# What needs to be done
Copy the listing below word for word, from its first line through the line that contains "coordinates (447, 689).", and stop there.

[start]

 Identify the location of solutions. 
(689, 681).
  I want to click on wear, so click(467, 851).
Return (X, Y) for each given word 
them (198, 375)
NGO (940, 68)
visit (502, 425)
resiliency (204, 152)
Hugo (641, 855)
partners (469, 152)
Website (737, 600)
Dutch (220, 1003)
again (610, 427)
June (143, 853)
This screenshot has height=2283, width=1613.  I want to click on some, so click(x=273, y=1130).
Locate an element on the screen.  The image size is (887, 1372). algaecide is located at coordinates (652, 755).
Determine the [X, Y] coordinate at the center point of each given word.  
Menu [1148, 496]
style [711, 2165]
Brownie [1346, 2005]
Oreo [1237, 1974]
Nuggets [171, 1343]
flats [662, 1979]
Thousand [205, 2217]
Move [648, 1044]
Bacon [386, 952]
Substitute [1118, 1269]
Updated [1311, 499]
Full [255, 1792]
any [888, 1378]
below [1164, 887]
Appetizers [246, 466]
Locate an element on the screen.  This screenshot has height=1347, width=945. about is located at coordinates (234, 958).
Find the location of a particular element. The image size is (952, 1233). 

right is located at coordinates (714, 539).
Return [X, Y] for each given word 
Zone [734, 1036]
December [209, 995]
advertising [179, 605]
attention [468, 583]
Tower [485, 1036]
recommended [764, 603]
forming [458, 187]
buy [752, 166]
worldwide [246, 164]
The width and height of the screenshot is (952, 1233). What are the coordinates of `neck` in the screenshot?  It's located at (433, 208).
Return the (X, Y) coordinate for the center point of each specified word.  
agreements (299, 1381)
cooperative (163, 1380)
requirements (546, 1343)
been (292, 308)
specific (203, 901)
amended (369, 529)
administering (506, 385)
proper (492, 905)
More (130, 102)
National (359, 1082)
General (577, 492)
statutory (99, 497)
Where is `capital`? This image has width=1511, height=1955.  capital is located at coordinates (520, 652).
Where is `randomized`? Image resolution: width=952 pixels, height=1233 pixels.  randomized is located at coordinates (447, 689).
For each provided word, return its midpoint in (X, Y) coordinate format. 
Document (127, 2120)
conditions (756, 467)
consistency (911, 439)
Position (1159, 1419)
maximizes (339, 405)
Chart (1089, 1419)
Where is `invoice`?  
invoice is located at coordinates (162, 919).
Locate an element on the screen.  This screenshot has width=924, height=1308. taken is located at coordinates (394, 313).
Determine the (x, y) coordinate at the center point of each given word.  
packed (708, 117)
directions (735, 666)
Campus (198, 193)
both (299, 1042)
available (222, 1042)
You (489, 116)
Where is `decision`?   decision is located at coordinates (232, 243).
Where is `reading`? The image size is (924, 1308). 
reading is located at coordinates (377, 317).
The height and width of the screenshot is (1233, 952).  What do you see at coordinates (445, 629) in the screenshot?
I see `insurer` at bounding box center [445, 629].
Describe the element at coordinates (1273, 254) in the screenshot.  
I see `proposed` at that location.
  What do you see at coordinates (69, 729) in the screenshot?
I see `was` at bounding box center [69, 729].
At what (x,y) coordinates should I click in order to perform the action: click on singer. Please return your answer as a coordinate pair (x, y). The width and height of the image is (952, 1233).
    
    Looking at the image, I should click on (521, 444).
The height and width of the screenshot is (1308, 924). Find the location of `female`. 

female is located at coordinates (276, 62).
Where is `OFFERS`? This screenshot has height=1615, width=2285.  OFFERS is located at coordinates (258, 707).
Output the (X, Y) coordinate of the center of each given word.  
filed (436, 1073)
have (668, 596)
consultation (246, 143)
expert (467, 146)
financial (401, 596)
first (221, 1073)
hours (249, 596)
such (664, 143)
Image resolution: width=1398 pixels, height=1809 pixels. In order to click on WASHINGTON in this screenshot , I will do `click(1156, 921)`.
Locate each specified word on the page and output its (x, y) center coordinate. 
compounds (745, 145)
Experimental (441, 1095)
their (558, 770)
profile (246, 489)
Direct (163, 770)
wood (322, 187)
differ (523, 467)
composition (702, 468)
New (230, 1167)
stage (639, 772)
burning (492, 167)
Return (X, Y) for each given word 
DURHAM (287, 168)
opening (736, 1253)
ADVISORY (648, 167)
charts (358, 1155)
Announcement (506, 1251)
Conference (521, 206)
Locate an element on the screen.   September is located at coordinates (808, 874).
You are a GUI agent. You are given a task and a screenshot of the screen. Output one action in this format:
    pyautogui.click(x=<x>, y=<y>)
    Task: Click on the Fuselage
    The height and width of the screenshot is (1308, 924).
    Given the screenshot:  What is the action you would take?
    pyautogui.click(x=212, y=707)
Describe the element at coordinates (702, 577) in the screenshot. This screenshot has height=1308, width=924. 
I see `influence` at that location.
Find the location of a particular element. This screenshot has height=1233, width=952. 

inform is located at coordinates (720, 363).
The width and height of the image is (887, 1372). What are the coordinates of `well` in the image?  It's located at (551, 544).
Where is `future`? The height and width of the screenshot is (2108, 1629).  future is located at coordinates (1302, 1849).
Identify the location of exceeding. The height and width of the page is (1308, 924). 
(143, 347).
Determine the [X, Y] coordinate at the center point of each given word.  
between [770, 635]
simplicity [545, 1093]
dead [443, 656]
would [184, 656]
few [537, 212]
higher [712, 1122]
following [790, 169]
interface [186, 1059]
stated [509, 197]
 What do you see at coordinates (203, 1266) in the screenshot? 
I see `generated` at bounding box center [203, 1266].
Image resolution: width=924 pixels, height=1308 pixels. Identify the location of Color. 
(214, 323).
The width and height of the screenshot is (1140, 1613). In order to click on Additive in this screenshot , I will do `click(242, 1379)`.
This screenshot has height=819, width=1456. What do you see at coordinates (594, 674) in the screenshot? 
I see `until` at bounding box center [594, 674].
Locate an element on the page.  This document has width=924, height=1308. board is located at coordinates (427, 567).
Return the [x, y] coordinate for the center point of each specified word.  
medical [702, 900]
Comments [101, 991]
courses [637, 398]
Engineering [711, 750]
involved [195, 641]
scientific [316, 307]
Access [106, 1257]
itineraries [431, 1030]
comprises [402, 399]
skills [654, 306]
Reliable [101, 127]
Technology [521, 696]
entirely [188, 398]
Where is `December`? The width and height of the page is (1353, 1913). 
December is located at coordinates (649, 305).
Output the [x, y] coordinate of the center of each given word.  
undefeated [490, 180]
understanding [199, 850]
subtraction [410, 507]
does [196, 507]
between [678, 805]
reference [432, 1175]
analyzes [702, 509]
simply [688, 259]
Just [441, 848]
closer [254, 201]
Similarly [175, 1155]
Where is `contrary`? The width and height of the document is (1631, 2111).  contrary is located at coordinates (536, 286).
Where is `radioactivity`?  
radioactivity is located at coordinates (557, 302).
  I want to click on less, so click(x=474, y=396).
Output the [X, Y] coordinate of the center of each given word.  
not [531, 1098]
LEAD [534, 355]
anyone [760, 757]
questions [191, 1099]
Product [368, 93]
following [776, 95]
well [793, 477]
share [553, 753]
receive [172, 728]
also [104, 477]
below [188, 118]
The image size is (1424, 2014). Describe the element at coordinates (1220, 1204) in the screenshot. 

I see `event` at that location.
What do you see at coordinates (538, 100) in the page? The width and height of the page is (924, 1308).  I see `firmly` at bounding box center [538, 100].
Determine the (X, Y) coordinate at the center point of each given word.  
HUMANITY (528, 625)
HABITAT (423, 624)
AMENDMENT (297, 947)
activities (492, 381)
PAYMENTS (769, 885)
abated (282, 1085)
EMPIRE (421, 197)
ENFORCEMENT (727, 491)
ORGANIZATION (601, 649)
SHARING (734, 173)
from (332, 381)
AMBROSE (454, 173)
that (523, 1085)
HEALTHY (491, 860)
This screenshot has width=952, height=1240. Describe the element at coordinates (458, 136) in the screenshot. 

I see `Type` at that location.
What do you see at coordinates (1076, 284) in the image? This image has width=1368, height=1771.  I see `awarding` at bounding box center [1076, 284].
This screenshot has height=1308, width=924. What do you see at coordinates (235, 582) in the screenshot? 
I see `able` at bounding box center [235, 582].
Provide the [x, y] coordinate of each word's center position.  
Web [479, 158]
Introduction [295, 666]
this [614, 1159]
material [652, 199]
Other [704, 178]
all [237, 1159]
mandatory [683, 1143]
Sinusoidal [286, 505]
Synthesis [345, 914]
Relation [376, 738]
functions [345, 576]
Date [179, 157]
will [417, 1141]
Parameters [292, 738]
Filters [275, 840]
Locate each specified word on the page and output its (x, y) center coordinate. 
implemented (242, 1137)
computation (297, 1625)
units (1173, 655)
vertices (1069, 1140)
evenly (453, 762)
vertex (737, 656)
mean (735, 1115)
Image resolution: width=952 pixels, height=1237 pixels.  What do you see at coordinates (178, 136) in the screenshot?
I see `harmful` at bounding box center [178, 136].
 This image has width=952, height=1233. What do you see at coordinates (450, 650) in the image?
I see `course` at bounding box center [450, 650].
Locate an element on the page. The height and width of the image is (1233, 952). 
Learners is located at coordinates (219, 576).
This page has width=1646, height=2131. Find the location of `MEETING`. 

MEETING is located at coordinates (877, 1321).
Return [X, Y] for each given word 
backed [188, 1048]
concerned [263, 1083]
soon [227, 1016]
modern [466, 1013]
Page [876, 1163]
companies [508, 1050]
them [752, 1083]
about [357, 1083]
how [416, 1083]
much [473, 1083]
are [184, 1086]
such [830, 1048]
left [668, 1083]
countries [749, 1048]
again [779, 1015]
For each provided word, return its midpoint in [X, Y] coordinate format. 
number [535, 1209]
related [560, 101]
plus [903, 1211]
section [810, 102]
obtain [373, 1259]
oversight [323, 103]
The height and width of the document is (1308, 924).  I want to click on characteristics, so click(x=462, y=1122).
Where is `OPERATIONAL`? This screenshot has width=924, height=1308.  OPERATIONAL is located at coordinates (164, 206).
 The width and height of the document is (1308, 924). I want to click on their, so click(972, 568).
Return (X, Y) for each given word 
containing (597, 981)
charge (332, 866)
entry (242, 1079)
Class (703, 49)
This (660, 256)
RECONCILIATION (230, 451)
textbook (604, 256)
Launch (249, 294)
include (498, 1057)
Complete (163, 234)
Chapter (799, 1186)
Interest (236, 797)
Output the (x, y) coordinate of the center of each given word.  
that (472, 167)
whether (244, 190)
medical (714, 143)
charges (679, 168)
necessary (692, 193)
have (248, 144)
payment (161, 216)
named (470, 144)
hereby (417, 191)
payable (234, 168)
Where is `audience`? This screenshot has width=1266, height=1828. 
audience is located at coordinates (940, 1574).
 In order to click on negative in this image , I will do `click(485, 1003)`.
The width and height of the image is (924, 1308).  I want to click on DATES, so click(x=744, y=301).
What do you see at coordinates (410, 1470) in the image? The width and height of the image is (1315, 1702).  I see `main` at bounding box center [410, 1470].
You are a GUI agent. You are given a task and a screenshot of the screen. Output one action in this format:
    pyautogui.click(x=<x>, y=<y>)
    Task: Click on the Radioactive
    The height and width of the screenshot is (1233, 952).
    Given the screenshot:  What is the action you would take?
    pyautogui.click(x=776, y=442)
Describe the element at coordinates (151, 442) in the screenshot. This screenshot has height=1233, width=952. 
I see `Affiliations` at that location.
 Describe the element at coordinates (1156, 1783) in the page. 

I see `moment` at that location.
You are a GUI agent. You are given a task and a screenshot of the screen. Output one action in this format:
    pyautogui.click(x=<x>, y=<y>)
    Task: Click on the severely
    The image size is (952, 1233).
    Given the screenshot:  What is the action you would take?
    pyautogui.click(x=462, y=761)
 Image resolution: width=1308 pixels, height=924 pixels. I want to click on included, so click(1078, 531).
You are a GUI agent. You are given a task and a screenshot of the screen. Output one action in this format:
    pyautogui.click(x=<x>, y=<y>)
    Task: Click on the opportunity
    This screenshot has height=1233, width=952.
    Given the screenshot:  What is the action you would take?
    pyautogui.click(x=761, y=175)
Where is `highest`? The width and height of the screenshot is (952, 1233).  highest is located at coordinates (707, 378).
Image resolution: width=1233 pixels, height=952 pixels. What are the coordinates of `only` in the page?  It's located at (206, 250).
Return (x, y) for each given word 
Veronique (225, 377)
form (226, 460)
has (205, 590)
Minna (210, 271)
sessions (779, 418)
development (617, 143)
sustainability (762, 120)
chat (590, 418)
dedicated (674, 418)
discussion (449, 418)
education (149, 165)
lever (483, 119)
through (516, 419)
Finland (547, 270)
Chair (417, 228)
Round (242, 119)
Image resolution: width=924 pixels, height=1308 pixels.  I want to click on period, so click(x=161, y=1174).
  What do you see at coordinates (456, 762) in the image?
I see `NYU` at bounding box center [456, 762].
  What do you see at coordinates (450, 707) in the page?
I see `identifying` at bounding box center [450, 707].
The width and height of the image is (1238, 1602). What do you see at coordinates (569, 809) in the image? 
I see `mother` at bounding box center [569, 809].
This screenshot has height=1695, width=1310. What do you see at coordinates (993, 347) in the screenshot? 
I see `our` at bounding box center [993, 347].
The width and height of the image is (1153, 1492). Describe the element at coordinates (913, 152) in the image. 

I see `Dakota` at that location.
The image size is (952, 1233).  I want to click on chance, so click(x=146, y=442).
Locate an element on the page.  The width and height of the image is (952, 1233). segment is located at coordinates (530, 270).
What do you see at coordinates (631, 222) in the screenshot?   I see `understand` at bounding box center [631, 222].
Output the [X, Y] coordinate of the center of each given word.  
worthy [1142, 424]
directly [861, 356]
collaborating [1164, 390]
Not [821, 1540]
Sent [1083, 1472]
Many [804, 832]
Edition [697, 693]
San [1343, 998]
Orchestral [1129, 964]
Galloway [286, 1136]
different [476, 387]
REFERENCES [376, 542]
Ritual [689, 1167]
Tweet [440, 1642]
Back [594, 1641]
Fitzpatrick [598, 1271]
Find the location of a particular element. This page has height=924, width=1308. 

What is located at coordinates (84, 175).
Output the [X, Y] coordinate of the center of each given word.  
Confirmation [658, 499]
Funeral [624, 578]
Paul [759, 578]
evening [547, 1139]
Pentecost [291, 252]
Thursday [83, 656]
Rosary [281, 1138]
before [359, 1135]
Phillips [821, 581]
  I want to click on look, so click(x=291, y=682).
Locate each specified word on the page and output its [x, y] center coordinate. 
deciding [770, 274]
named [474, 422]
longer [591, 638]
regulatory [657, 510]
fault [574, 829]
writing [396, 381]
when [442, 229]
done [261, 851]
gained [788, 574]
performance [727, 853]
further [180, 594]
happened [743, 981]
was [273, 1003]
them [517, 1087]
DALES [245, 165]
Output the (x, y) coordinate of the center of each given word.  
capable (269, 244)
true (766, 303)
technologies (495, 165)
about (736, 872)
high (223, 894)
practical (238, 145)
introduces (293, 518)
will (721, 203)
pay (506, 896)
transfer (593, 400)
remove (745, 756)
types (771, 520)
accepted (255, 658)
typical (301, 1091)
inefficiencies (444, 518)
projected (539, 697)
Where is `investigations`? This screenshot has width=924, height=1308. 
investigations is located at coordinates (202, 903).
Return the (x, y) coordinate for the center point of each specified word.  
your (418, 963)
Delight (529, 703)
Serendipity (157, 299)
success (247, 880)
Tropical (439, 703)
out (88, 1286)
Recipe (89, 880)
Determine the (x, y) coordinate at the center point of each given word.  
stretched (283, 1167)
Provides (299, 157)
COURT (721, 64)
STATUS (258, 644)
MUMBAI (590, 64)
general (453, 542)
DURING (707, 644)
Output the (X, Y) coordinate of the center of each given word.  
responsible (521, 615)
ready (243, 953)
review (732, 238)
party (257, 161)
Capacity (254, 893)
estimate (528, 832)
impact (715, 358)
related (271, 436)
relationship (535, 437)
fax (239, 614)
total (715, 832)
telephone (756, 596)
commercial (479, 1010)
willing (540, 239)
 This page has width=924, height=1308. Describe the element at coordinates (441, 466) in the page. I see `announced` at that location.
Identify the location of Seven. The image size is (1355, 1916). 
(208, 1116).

[end]

# The completed task
 Identify the location of solutions. 
(689, 681).
  I want to click on wear, so click(467, 851).
Return (X, Y) for each given word 
them (198, 375)
NGO (940, 68)
visit (502, 425)
resiliency (204, 152)
Hugo (641, 855)
partners (469, 152)
Website (737, 600)
Dutch (220, 1003)
again (610, 427)
June (143, 853)
This screenshot has height=2283, width=1613.  I want to click on some, so click(x=273, y=1130).
Locate an element on the screen.  The image size is (887, 1372). algaecide is located at coordinates (652, 755).
Determine the [X, Y] coordinate at the center point of each given word.  
Menu [1148, 496]
style [711, 2165]
Brownie [1346, 2005]
Oreo [1237, 1974]
Nuggets [171, 1343]
flats [662, 1979]
Thousand [205, 2217]
Move [648, 1044]
Bacon [386, 952]
Substitute [1118, 1269]
Updated [1311, 499]
Full [255, 1792]
any [888, 1378]
below [1164, 887]
Appetizers [246, 466]
Locate an element on the screen.  This screenshot has height=1347, width=945. about is located at coordinates (234, 958).
Find the location of a particular element. The image size is (952, 1233). 

right is located at coordinates (714, 539).
Return [X, Y] for each given word 
Zone [734, 1036]
December [209, 995]
advertising [179, 605]
attention [468, 583]
Tower [485, 1036]
recommended [764, 603]
forming [458, 187]
buy [752, 166]
worldwide [246, 164]
The width and height of the screenshot is (952, 1233). What are the coordinates of `neck` in the screenshot?  It's located at (433, 208).
Return the (X, Y) coordinate for the center point of each specified word.  
agreements (299, 1381)
cooperative (163, 1380)
requirements (546, 1343)
been (292, 308)
specific (203, 901)
amended (369, 529)
administering (506, 385)
proper (492, 905)
More (130, 102)
National (359, 1082)
General (577, 492)
statutory (99, 497)
Where is `capital`? This image has width=1511, height=1955.  capital is located at coordinates (520, 652).
Where is `randomized`? Image resolution: width=952 pixels, height=1233 pixels.  randomized is located at coordinates (447, 689).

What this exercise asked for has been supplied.